■ Short problem: Repeat word for word the part of the ringkernel package description between "Installation" and "Async Usage (Recommended)", inclusive.

GPU-native persistent actor model framework

These details have not been verified by PyPI

Project links

Project description

ringkernel

Python bindings for the RingKernel GPU-native persistent actor framework.

Features

GPU-Accelerated Actors: Persistent GPU kernels with lock-free message passing
Hybrid Logical Clocks: Causal ordering for distributed systems
K2K Messaging: Direct kernel-to-kernel communication
Hybrid CPU/GPU Dispatch: Intelligent workload routing with adaptive thresholds
Memory Management: Resource guards and stratified GPU memory pools
Benchmarking: Comprehensive benchmark suite with regression detection
CUDA Support: Full NVIDIA GPU acceleration (optional feature)

Installation

pip install ringkernel

For development:

cd crates/ringkernel-python
pip install maturin
maturin develop --features cuda,benchmark

Quick Start

Async Usage (Recommended)

import asyncio
import ringkernel

async def main():
    # Create runtime with CPU backend
    runtime = await ringkernel.RingKernel.create(backend="cpu")

    # Launch kernel with custom options
    options = (
        ringkernel.LaunchOptions()
        .with_queue_capacity(2048)
        .with_block_size(256)
        .with_k2k(True)
    )
    kernel = await runtime.launch("processor", options)

    # Check kernel state
    print(f"Kernel ID: {kernel.id}")
    print(f"Kernel state: {kernel.state}")
    print(f"Is active: {kernel.is_active()}")

    # Get kernel status snapshot
    status = kernel.status()
    print(f"Messages processed: {status.messages_processed}")

    # Cleanup
    await kernel.terminate()
    await runtime.shutdown()

asyncio.run(main())

Sync Usage

import ringkernel

# Create runtime
runtime = ringkernel.RingKernel.create_sync(backend="cpu")

# Launch kernel
kernel = runtime.launch_sync("processor")

# Check state
print(f"Kernel {kernel.id} is active: {kernel.is_active()}")

# List all kernels
print(f"Active kernels: {runtime.list_kernels()}")

# View runtime metrics
metrics = runtime.metrics()
print(f"Total launched: {metrics.total_launched}")

# Cleanup
runtime.shutdown_sync()

Working with Messages

import ringkernel

# Create HLC timestamp
clock = ringkernel.HlcClock(node_id=1)
timestamp = clock.tick()

# Create message header
header = ringkernel.MessageHeader.new(
    type_id=1,
    source_kernel=0,
    dest_kernel=1000,
    payload_size=4,
    timestamp=timestamp,
)

# Create envelope with payload
payload = b"\x01\x02\x03\x04"
envelope = ringkernel.MessageEnvelope.from_bytes(header, payload)

# Access envelope properties
print(f"Header: {envelope.header}")
print(f"Payload: {envelope.payload}")

■ Material provided:
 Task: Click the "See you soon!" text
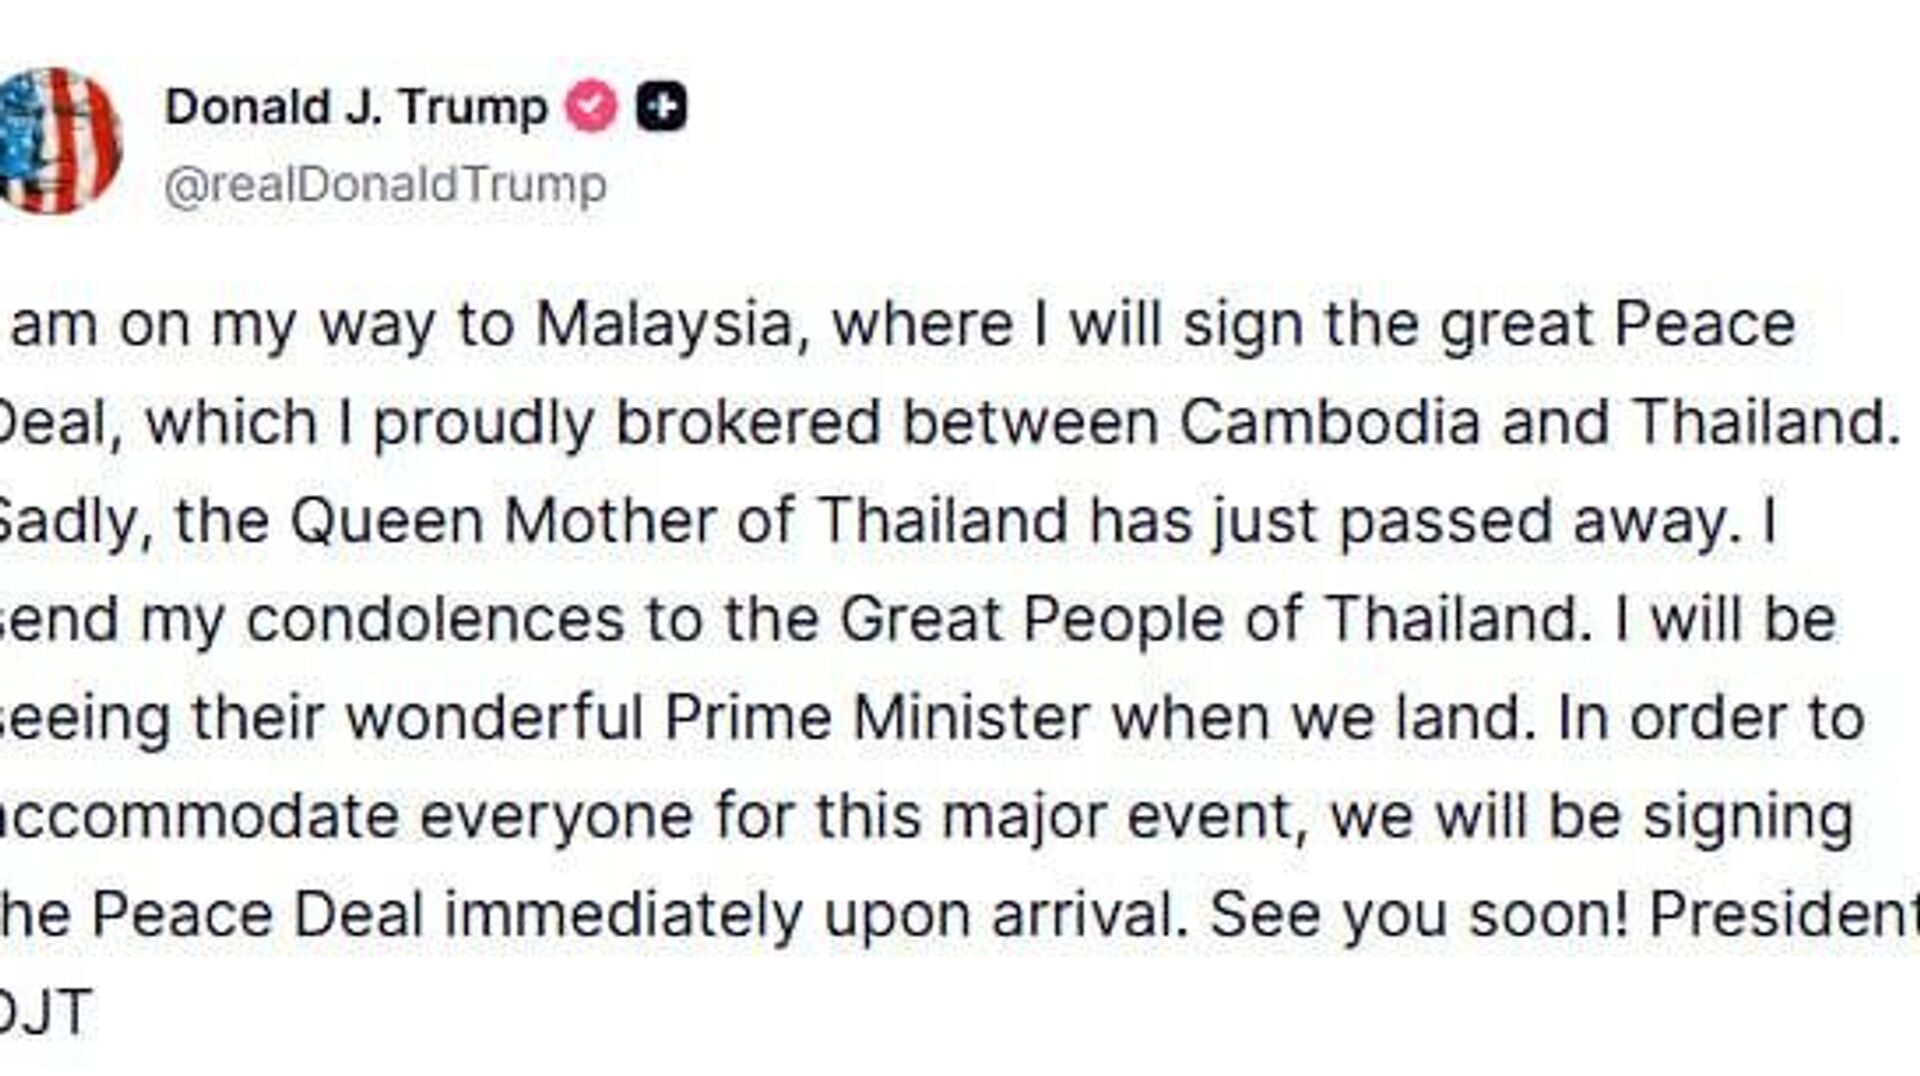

■ Output:
Installation

pip install ringkernel

For development:

cd crates/ringkernel-python
pip install maturin
maturin develop --features cuda,benchmark

Quick Start

Async Usage (Recommended)